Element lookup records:
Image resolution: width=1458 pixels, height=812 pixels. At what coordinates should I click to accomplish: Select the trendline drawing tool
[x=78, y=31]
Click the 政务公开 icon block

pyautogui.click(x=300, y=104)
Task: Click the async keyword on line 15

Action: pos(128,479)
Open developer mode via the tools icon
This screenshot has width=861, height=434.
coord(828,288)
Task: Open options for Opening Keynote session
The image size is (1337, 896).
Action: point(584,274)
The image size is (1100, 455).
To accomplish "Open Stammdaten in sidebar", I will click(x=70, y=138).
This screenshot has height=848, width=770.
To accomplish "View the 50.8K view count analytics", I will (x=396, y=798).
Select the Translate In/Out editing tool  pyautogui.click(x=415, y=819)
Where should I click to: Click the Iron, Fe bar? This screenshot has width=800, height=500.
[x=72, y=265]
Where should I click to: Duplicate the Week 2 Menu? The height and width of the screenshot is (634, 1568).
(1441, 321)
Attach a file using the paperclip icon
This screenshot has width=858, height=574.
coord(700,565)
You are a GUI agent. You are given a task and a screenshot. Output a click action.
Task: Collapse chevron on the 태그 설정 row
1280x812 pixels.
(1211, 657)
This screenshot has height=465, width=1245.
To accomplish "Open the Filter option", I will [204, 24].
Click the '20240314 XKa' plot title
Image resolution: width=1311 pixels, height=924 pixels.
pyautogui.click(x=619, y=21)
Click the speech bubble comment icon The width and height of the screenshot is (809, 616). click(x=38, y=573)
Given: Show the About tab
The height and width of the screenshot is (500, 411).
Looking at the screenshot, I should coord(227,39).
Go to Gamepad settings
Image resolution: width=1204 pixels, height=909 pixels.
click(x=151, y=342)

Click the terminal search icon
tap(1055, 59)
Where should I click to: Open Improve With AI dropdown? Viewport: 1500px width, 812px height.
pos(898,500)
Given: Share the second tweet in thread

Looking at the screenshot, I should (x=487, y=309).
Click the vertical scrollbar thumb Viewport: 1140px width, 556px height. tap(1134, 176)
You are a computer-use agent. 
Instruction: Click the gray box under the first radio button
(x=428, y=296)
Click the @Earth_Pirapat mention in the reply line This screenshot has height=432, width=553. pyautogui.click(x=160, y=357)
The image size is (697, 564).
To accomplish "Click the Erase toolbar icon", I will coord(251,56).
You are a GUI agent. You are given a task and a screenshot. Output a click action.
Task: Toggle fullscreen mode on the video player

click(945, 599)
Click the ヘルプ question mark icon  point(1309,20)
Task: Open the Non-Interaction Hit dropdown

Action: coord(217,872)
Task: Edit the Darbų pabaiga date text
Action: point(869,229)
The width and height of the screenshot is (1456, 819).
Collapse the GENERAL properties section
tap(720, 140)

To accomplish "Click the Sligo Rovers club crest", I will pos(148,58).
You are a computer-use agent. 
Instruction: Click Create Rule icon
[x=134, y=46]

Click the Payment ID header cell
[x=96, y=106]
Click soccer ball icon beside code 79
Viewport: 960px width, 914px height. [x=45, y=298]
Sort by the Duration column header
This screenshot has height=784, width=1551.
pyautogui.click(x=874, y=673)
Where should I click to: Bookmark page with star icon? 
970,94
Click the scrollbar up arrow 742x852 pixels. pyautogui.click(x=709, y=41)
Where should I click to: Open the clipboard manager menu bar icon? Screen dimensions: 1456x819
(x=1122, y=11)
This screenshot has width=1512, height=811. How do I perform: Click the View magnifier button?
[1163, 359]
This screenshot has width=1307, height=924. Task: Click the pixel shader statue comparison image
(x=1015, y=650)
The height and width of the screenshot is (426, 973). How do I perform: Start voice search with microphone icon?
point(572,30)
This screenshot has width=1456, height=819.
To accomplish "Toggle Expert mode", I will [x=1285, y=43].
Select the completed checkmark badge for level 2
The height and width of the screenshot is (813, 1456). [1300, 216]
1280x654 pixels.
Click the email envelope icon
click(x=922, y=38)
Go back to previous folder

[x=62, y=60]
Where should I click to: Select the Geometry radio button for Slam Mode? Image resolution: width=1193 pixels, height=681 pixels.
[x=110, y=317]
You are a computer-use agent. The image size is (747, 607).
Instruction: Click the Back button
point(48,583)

§ TASK STATEMENT
Copy the records again, beginning at the line that contains "Where should I click to: Bookmark" and ending after the line that contains "(x=1015, y=650)", with the requests included. Add 149 to every coordinate in the answers.

§ TASK RESULT
Where should I click to: Bookmark page with star icon? 
1119,243
Click the scrollbar up arrow 742x852 pixels. pyautogui.click(x=858, y=190)
Where should I click to: Open the clipboard manager menu bar icon? Screen dimensions: 1456x819
(x=1271, y=160)
This screenshot has width=1512, height=811. How do I perform: Click the View magnifier button?
[1312, 508]
This screenshot has width=1307, height=924. Task: Click the pixel shader statue comparison image
(x=1164, y=799)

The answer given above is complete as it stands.